As you might have gathered, I’m a little too old, and much too square, to have a whole lot of sympathy for the Surrealist project. It’s ironic, then, that one of my favourite books ever is a monument of Surrealism, written by perhaps the biggest daddy-o of all those hep cats, Louis Aragon (and doubly ironic in that the middle-aged, Communist Aragon epitomizes a type of French intellectual I absolutely loathe). But who’d want to be totally consistent in their prejudices? Why on earth can’t an anarcho-vegan punk listen to Spoon in his off-hours? (What? They’re a good band. Shut up.)
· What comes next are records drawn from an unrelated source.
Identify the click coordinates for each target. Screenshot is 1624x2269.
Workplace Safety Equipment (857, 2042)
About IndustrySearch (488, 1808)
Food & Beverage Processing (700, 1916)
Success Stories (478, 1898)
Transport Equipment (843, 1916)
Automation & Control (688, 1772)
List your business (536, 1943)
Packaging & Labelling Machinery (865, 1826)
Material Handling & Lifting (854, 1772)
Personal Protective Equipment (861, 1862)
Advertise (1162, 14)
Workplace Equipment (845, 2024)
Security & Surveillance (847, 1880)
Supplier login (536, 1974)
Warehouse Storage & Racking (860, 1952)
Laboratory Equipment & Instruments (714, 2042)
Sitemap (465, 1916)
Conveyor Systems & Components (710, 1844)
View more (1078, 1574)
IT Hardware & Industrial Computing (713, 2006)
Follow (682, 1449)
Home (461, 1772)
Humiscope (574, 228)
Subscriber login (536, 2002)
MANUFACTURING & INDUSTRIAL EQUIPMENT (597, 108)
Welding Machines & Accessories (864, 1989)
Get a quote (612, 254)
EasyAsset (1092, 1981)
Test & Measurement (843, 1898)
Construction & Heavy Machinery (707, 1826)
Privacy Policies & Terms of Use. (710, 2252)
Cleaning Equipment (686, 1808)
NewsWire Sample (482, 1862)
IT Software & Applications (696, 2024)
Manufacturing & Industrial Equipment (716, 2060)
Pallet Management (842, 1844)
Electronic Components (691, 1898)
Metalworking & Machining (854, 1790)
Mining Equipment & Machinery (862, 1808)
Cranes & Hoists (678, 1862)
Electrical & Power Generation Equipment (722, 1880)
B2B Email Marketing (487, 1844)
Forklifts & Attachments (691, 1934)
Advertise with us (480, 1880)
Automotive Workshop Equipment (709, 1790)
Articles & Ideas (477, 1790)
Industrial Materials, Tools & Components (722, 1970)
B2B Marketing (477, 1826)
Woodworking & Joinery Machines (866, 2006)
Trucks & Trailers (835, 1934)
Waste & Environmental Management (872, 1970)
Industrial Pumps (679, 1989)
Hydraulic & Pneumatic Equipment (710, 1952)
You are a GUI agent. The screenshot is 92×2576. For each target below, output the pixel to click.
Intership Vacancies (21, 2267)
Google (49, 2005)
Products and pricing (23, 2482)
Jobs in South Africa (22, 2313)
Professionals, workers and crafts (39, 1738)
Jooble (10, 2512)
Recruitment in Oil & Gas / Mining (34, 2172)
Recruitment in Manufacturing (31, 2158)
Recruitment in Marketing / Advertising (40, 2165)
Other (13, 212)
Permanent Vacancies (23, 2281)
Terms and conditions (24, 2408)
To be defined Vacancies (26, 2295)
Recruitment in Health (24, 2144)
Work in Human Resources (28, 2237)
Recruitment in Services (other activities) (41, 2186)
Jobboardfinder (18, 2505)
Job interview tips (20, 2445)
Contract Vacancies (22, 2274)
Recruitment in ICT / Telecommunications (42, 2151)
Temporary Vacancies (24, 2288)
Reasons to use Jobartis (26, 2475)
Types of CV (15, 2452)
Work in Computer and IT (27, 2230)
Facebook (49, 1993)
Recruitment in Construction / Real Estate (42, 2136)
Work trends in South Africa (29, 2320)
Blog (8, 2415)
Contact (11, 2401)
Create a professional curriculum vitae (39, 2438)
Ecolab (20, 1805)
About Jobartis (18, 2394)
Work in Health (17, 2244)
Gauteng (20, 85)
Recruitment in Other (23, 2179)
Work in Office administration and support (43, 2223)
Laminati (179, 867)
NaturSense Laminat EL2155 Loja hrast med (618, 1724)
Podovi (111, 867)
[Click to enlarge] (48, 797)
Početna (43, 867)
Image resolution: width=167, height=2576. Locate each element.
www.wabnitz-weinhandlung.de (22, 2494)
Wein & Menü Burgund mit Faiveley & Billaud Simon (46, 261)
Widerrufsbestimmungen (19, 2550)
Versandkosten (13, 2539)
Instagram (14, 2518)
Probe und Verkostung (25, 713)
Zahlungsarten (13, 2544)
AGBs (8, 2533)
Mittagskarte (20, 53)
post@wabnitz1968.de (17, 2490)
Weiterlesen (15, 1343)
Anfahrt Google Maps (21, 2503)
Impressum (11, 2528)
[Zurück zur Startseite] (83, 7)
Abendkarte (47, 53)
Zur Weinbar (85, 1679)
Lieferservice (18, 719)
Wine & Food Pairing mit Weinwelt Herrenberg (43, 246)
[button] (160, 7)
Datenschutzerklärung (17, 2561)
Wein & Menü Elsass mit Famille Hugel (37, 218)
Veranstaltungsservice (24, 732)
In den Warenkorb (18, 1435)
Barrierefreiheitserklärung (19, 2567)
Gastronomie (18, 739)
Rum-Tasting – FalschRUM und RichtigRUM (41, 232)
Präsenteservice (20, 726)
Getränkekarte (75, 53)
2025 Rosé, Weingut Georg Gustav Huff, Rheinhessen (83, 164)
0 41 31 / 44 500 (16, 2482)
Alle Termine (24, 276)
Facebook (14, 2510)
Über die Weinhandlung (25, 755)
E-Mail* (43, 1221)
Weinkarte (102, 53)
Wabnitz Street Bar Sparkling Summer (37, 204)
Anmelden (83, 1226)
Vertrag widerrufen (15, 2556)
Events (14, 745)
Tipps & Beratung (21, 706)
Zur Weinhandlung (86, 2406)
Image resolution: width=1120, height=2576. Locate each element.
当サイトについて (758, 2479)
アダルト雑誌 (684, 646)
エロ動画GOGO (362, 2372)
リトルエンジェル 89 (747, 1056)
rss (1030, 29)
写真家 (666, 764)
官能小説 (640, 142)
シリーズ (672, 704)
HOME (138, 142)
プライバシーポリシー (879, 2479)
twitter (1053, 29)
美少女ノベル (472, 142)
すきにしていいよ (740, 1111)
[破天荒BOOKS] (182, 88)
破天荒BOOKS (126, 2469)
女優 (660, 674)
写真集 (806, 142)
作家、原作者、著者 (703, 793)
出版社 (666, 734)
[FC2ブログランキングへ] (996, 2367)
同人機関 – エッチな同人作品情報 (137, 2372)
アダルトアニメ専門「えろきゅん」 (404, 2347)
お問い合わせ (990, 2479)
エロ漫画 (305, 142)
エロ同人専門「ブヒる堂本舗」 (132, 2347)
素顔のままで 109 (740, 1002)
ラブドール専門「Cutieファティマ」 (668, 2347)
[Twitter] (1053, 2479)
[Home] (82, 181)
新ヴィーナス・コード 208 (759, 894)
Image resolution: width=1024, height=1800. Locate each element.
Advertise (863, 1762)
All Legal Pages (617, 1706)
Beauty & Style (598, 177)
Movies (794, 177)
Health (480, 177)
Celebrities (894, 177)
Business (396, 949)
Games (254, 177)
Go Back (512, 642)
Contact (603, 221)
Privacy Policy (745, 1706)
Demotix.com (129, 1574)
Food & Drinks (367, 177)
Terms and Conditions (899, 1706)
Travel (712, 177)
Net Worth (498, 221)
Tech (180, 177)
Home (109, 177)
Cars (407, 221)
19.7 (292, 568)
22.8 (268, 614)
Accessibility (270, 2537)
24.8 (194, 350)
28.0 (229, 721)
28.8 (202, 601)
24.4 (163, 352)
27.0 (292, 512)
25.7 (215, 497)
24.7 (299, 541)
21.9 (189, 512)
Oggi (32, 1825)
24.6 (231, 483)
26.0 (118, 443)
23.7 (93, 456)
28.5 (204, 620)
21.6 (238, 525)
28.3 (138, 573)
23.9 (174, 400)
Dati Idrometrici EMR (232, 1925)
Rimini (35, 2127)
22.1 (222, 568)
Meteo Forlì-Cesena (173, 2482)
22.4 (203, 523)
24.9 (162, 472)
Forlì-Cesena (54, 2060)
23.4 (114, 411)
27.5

Le Paysan de Paris in not quite a novel (roman was a swear word in the Surrealist vocabulary) and it’s too documentary to be a prose poem. If you want to get hung up on genre, you could call it a travelogue, but it’s a travelogue with a bad case of agoraphobia, never venturing far from a couple of tiny patches of downtown Paris. Aragon spends the first half of the book exploring every inch of the Passage de l’Opera, one of those covered arcades dating back to the 19th century that are now recognized as forerunners of the modern shopping mall (see Walter Benjamin’s massive Arcades Project, or then again, don’t.) By the time Aragon got around to writing about it, the place had already gone to seed and was about to be demolished to make way for yet another of Haussmann’s boulevards. But for Aragon, the Passage’s weird sex appeal is bound up with its very ephemerality . The place fascinates him as a repository of memories, desires, fashions – a whole hidden history of Paris mouldering away in a sleazy arrondissement. His obsessively detailed evocations of the arcade’s cafes, hair salons and louche massage parlours are not so much surreal as hyperreal; he thinks nothing of devoting an entire delirious page to the unusual dress worn by a saleswoman in a handkerchief shop; hell, it takes him a paragraph just to figure out what colour it is:
The whole skirt has a garish half-tint (use your imagination): it’s a sort of plum-brandy red, a vinaigrette-ish tone that looks as much like a living colour as costume spangles look like diamonds. It’s reminiscent of dying gooseberry, of pecked-over cherry, it resembles those ribbons on Palmes Academiques that turn to acid in daylight…wait, I’ve got it, the dress is litmus paper tinted slightly pink by urine.
Now you might be thinking a hundred pages about some condemned shopping centre in old Paris would get to be a bit much. But the joy of reading Le Paysan is in watching a brilliantly inventive mind go to work on the faded texture of everyday life, bringing out the beauty and strangeness lying just below the dusty, fly-specked surface. This, I have to admit, is one of the nobler aspects of Surrealism: the determination to seek paradise, not in some other, ideal world, but right here, in the depths of the quotidian. A woman’s glance, a moronic ad, a row of medical supplies in a display window: all are mundane, all are sacramental. Each has its meaning and its mystery, if we’d only look.
I’m almost farcically unqualified to be dispensing wisdom in any form, but I sometimes feel that our spiritual fortitude is tested less by outright disaster than by all the drab, pointless shit we rub up against every day. It can wear you down after a while, you know? ‘Habit,’ as Beckett said, ‘is a great deadener.’ I still have no idea what literature is for, but one thing I believe it can do is to break through the crust of habit, to restore the world, if that’s not too portentous a phrase for what should be a humble task.
'I am already twenty-six years old,’ Aragon tells us in his preface. ‘Am I still privileged to take part in this miracle? How long shall I retain this sense of the marvellous suffusing everyday existence?’
The answer, it turned out, was: not long. But it was long enough to write a book as marvellous as the brief vision he was granted. I know my world would be a little poorer without it.